Page excerpt:
— START —

# FireAnt in Fiberglass



## Wingshooter (Dec 24, 2009)

I have been doing a little casting with some Rigid Castings Resins and thought I would try one with fiberglass. This is off the shelf from Lowes cheapest stuff I could find. I know the casting resins are tougher I beat on one of them with a hammer. But this thing just feels good.


----------



## Charles (Aug 26, 2010)

Pardon me for saying so, but that is one ugly sucker! Don't get me wrong ... the shape is great. But that sort of translucent diarrhea brown looks nasty. Having said that, I believe in functionality over prettiness. Bottom line ... I think its great! So how did you cast it? What sort of mould did you use? How did you form the mould? Did you put any fiber in the casting for strength?

Cheers ..... Charles


----------



## bj000 (Jul 21, 2011)

charles that is effing hilarious./


----------



## shawnr5 (Feb 16, 2011)

You should cast an 'Army Ant' in camouflage.


----------



## Wingshooter (Dec 24, 2009)

Charles said:


> Pardon me for saying so, but that is one ugly sucker! Don't get me wrong ... the shape is great. But that sort of translucent diarrhea brown looks nasty. Having said that, I believe in functionality over prettiness. Bottom line ... I think its great! So how did you cast it? What sort of mould did you use? How did you form the mould? Did you put any fiber in the casting for strength?

— END —

What this task involves:
Carry on the forum thread about the fiberglass FireAnt casting from the point where it stops. The lines that follow come from a separate source.

Dataset content:
— START —

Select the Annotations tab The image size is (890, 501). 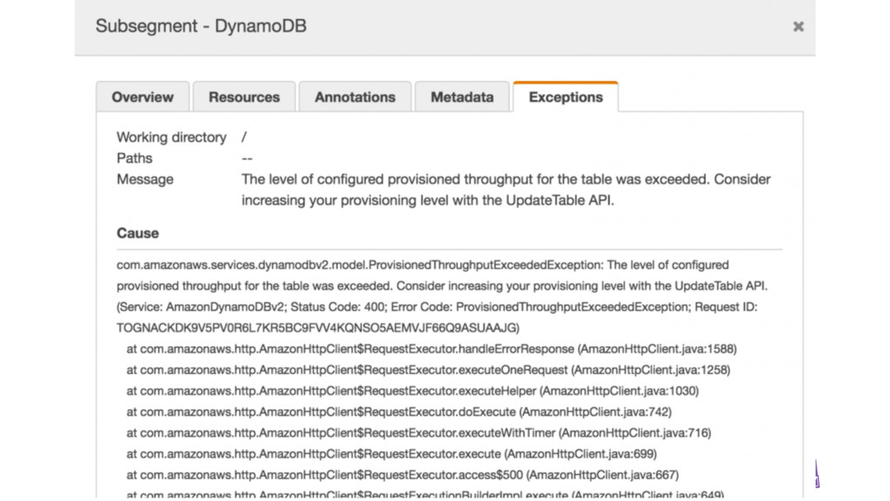[355, 97]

— END —

Exercise response:
> 
> Cheers ..... Charles


I know exactly what your saying If I happen to drop it my back yard I am going to look real close just in case my dag has been here.
I used a urethane rubber to make a two part mold using one of my maple FireAnts for a pattern. I am making a few out of the casting resin but this ugly little sucker just feels and shoots so good I may have to paint it.


----------



## Wingshooter (Dec 24, 2009)

shawnr5 said:


> You should cast an 'Army Ant' in camouflage.


Now that is an excellent idea. Maybe I can keep Charles from making fun of it.


----------



## bj000 (Jul 21, 2011)

can you dye the resin before you cast it?
a black resin would be great.


----------



## e~shot (Jun 3, 2010)

Looks cool Roger


----------



## Cake Bandit (Sep 1, 2011)

bj000 said:


> can you dye the resin before you cast it?
> a black resin would be great.


I've seen some crazy dice with really cool patterns. I'm sure you'd have to find a stronger plastic than dice plastic though.

The nerd in me kinda' wants to see it happen.


----------



## Ordie69 (Aug 25, 2011)

I was thinking about trying a resin, but have been enamored with bending steel frames of late. Good work.


----------



## shawnr5 (Feb 16, 2011)

Maybe you should call this one the "Dung Beetle."


----------



## Charles (Aug 26, 2010)

Now, now .... I was NOT making fun of it!!! In the local plastic shop, they have a variety of casting resins, some of which are black. As I recall, they also have some clear with dyes that you can add. Just one more thing on my list of things to try ....

Cheers ..... Charles


----------



## NaturalFork (Jan 21, 2010)

Awesomeness!


----------



## AZshooter (May 1, 2011)

I like the idea of having successful designs cast in a more functional durable material...I had an idea to have slingshots cast in a plastic much like the recycled plastic like cutting boars are made of ...old recycled milk carton plastic?...I imagine this would require a more expensive, sophisticated injection mold, though...Your project is more practical and easier on the pocketbook.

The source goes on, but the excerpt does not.